▸ **WHAT IS REQUIRED**
Reproduce the lines of the listing verbatim, beginning at the line that contains "Task: Switch chart to the 1h interval" and continuing through the end of the listing.

▸ **Data on locating visible targets**
***

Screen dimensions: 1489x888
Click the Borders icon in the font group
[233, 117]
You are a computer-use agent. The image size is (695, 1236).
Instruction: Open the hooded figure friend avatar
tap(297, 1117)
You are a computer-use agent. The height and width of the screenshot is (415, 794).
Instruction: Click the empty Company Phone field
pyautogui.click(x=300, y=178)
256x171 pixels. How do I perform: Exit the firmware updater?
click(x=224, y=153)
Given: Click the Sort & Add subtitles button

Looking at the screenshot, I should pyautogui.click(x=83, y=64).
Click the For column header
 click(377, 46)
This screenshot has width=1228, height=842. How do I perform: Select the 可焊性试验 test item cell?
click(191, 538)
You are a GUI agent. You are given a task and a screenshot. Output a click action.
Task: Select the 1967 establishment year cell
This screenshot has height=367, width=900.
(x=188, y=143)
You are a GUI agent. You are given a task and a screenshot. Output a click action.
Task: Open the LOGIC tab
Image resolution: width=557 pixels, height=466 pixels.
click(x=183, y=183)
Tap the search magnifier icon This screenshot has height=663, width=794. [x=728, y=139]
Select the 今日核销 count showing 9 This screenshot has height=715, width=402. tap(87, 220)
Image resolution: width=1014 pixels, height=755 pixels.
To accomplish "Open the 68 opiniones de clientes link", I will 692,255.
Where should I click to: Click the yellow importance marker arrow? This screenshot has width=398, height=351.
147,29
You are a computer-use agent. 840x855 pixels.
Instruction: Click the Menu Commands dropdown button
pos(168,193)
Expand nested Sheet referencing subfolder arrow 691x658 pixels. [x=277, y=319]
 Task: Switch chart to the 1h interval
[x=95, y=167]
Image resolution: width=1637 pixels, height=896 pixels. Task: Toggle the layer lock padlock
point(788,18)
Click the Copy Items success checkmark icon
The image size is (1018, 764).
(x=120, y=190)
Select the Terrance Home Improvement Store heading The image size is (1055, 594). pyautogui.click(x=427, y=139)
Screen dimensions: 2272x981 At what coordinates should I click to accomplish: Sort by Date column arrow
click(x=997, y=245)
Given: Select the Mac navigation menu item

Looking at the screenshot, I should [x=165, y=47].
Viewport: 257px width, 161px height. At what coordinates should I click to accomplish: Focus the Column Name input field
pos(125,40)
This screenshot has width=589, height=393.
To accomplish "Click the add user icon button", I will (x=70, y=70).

***

▸ **CORRECT ANSWER**
 Task: Switch chart to the 1h interval
[x=95, y=167]
Image resolution: width=1637 pixels, height=896 pixels. Task: Toggle the layer lock padlock
point(788,18)
Click the Copy Items success checkmark icon
The image size is (1018, 764).
(x=120, y=190)
Select the Terrance Home Improvement Store heading The image size is (1055, 594). pyautogui.click(x=427, y=139)
Screen dimensions: 2272x981 At what coordinates should I click to accomplish: Sort by Date column arrow
click(x=997, y=245)
Given: Select the Mac navigation menu item

Looking at the screenshot, I should [x=165, y=47].
Viewport: 257px width, 161px height. At what coordinates should I click to accomplish: Focus the Column Name input field
pos(125,40)
This screenshot has width=589, height=393.
To accomplish "Click the add user icon button", I will (x=70, y=70).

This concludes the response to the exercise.